> Items from a dataset:
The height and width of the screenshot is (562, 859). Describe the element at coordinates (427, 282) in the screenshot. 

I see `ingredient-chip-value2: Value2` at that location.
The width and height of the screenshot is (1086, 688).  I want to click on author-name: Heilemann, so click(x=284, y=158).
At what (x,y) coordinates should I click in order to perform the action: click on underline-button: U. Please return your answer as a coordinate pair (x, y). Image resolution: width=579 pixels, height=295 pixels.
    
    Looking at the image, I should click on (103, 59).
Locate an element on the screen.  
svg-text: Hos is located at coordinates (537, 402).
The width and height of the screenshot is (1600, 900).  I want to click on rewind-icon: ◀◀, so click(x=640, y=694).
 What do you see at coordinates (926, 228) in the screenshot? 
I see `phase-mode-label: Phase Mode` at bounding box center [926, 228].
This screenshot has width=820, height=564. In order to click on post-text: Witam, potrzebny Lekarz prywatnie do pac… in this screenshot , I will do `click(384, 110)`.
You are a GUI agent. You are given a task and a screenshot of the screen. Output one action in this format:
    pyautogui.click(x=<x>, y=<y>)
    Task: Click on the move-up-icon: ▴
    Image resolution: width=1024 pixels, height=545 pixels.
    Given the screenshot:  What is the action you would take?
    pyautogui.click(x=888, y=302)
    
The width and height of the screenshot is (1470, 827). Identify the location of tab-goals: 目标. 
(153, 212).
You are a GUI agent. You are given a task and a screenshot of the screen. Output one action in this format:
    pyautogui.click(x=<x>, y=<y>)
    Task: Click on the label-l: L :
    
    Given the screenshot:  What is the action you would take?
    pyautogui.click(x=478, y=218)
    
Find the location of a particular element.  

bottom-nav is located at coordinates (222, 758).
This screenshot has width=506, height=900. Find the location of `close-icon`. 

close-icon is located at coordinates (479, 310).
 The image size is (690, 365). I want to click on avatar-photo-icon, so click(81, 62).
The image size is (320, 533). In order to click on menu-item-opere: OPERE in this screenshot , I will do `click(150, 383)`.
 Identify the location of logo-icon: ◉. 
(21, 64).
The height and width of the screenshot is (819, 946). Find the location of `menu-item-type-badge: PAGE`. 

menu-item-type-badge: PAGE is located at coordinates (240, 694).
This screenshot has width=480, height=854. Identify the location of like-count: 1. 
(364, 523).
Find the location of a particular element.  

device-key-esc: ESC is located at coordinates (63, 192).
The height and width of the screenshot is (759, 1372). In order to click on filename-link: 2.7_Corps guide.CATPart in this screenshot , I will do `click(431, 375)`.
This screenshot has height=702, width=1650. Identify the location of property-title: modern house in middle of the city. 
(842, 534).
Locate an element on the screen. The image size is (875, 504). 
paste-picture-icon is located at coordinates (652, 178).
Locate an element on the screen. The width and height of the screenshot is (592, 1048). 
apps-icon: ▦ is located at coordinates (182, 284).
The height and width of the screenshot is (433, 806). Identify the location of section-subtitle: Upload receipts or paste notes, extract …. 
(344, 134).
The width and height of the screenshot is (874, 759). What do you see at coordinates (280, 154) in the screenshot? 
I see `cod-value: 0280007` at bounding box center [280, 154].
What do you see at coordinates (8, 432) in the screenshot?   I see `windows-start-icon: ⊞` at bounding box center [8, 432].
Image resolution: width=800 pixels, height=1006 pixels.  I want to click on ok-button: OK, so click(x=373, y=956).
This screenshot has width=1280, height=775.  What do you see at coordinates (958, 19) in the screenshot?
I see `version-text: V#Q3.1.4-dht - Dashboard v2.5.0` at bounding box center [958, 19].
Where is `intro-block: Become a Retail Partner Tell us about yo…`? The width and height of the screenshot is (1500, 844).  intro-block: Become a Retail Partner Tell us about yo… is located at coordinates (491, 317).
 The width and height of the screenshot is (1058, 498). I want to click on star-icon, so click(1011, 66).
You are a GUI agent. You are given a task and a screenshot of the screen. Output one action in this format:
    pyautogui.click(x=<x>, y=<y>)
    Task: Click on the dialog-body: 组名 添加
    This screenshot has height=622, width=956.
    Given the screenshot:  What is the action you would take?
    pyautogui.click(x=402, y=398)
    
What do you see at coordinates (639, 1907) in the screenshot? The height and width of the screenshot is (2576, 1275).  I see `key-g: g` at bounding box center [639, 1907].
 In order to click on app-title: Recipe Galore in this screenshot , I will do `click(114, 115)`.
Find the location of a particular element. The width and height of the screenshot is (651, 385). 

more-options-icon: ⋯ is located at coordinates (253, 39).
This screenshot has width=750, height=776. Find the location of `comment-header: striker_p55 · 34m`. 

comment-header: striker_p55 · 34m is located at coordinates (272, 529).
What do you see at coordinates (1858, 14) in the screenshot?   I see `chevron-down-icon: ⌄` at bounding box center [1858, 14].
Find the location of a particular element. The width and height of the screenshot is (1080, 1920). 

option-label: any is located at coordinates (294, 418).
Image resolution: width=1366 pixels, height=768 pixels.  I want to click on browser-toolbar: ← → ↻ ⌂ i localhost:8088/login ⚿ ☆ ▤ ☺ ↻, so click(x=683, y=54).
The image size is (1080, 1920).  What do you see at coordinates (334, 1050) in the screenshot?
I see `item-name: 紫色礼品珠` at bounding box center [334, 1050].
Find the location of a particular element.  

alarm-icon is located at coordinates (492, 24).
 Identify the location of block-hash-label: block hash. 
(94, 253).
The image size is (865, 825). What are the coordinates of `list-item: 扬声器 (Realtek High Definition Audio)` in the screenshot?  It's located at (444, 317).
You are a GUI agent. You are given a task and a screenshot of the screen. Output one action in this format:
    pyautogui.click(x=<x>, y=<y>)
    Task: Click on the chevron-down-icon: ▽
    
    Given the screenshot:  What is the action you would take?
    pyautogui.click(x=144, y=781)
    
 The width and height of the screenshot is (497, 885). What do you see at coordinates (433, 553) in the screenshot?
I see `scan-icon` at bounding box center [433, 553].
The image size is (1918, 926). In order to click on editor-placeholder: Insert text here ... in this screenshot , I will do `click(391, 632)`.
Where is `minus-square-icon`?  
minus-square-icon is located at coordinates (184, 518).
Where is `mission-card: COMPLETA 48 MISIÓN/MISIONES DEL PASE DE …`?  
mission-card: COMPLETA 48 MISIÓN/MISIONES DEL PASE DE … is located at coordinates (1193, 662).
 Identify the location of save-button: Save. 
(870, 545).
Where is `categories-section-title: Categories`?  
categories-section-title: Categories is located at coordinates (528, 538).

> What you should do:
Rewrite every line of the items above as a numbered list, leaving out the blank lines.

> Task answer:
1. The height and width of the screenshot is (562, 859). Describe the element at coordinates (427, 282) in the screenshot. 
2. I see `ingredient-chip-value2: Value2` at that location.
3. The width and height of the screenshot is (1086, 688).  I want to click on author-name: Heilemann, so click(x=284, y=158).
4. At what (x,y) coordinates should I click in order to perform the action: click on underline-button: U. Please return your answer as a coordinate pair (x, y). Image resolution: width=579 pixels, height=295 pixels.
5.     Looking at the image, I should click on (103, 59).
6. Locate an element on the screen.  
7. svg-text: Hos is located at coordinates (537, 402).
8. The width and height of the screenshot is (1600, 900).  I want to click on rewind-icon: ◀◀, so click(x=640, y=694).
9.  What do you see at coordinates (926, 228) in the screenshot? 
10. I see `phase-mode-label: Phase Mode` at bounding box center [926, 228].
11. This screenshot has width=820, height=564. In order to click on post-text: Witam, potrzebny Lekarz prywatnie do pac… in this screenshot , I will do `click(384, 110)`.
12. You are a GUI agent. You are given a task and a screenshot of the screen. Output one action in this format:
13.     pyautogui.click(x=<x>, y=<y>)
14.     Task: Click on the move-up-icon: ▴
15.     Image resolution: width=1024 pixels, height=545 pixels.
16.     Given the screenshot:  What is the action you would take?
17.     pyautogui.click(x=888, y=302)
18. The width and height of the screenshot is (1470, 827). Identify the location of tab-goals: 目标. 
19. (153, 212).
20. You are a GUI agent. You are given a task and a screenshot of the screen. Output one action in this format:
21.     pyautogui.click(x=<x>, y=<y>)
22.     Task: Click on the label-l: L :
23.     Given the screenshot:  What is the action you would take?
24.     pyautogui.click(x=478, y=218)
25. Find the location of a particular element.  
26. bottom-nav is located at coordinates (222, 758).
27. This screenshot has width=506, height=900. Find the location of `close-icon`. 
28. close-icon is located at coordinates (479, 310).
29.  The image size is (690, 365). I want to click on avatar-photo-icon, so click(81, 62).
30. The image size is (320, 533). In order to click on menu-item-opere: OPERE in this screenshot , I will do `click(150, 383)`.
31.  Identify the location of logo-icon: ◉. 
32. (21, 64).
33. The height and width of the screenshot is (819, 946). Find the location of `menu-item-type-badge: PAGE`. 
34. menu-item-type-badge: PAGE is located at coordinates (240, 694).
35. This screenshot has width=480, height=854. Identify the location of like-count: 1. 
36. (364, 523).
37. Find the location of a particular element.  
38. device-key-esc: ESC is located at coordinates (63, 192).
39. The height and width of the screenshot is (759, 1372). In order to click on filename-link: 2.7_Corps guide.CATPart in this screenshot , I will do `click(431, 375)`.
40. This screenshot has height=702, width=1650. Identify the location of property-title: modern house in middle of the city. 
41. (842, 534).
42. Locate an element on the screen. The image size is (875, 504). 
43. paste-picture-icon is located at coordinates (652, 178).
44. Locate an element on the screen. The width and height of the screenshot is (592, 1048). 
45. apps-icon: ▦ is located at coordinates (182, 284).
46. The height and width of the screenshot is (433, 806). Identify the location of section-subtitle: Upload receipts or paste notes, extract …. 
47. (344, 134).
48. The width and height of the screenshot is (874, 759). What do you see at coordinates (280, 154) in the screenshot? 
49. I see `cod-value: 0280007` at bounding box center [280, 154].
50. What do you see at coordinates (8, 432) in the screenshot?   I see `windows-start-icon: ⊞` at bounding box center [8, 432].
51. Image resolution: width=800 pixels, height=1006 pixels.  I want to click on ok-button: OK, so click(x=373, y=956).
52. This screenshot has width=1280, height=775.  What do you see at coordinates (958, 19) in the screenshot?
53. I see `version-text: V#Q3.1.4-dht - Dashboard v2.5.0` at bounding box center [958, 19].
54. Where is `intro-block: Become a Retail Partner Tell us about yo…`? The width and height of the screenshot is (1500, 844).  intro-block: Become a Retail Partner Tell us about yo… is located at coordinates (491, 317).
55.  The width and height of the screenshot is (1058, 498). I want to click on star-icon, so click(1011, 66).
56. You are a GUI agent. You are given a task and a screenshot of the screen. Output one action in this format:
57.     pyautogui.click(x=<x>, y=<y>)
58.     Task: Click on the dialog-body: 组名 添加
59.     This screenshot has height=622, width=956.
60.     Given the screenshot:  What is the action you would take?
61.     pyautogui.click(x=402, y=398)
62. What do you see at coordinates (639, 1907) in the screenshot? The height and width of the screenshot is (2576, 1275).  I see `key-g: g` at bounding box center [639, 1907].
63.  In order to click on app-title: Recipe Galore in this screenshot , I will do `click(114, 115)`.
64. Find the location of a particular element. The width and height of the screenshot is (651, 385). 
65. more-options-icon: ⋯ is located at coordinates (253, 39).
66. This screenshot has width=750, height=776. Find the location of `comment-header: striker_p55 · 34m`. 
67. comment-header: striker_p55 · 34m is located at coordinates (272, 529).
68. What do you see at coordinates (1858, 14) in the screenshot?   I see `chevron-down-icon: ⌄` at bounding box center [1858, 14].
69. Find the location of a particular element. The width and height of the screenshot is (1080, 1920). 
70. option-label: any is located at coordinates (294, 418).
71. Image resolution: width=1366 pixels, height=768 pixels.  I want to click on browser-toolbar: ← → ↻ ⌂ i localhost:8088/login ⚿ ☆ ▤ ☺ ↻, so click(x=683, y=54).
72. The image size is (1080, 1920).  What do you see at coordinates (334, 1050) in the screenshot?
73. I see `item-name: 紫色礼品珠` at bounding box center [334, 1050].
74. Find the location of a particular element.  
75. alarm-icon is located at coordinates (492, 24).
76.  Identify the location of block-hash-label: block hash. 
77. (94, 253).
78. The image size is (865, 825). What are the coordinates of `list-item: 扬声器 (Realtek High Definition Audio)` in the screenshot?  It's located at (444, 317).
79. You are a GUI agent. You are given a task and a screenshot of the screen. Output one action in this format:
80.     pyautogui.click(x=<x>, y=<y>)
81.     Task: Click on the chevron-down-icon: ▽
82.     Given the screenshot:  What is the action you would take?
83.     pyautogui.click(x=144, y=781)
84.  The width and height of the screenshot is (497, 885). What do you see at coordinates (433, 553) in the screenshot?
85. I see `scan-icon` at bounding box center [433, 553].
86. The image size is (1918, 926). In order to click on editor-placeholder: Insert text here ... in this screenshot , I will do `click(391, 632)`.
87. Where is `minus-square-icon`?  
88. minus-square-icon is located at coordinates (184, 518).
89. Where is `mission-card: COMPLETA 48 MISIÓN/MISIONES DEL PASE DE …`?  
90. mission-card: COMPLETA 48 MISIÓN/MISIONES DEL PASE DE … is located at coordinates (1193, 662).
91.  Identify the location of save-button: Save. 
92. (870, 545).
93. Where is `categories-section-title: Categories`?  
94. categories-section-title: Categories is located at coordinates (528, 538).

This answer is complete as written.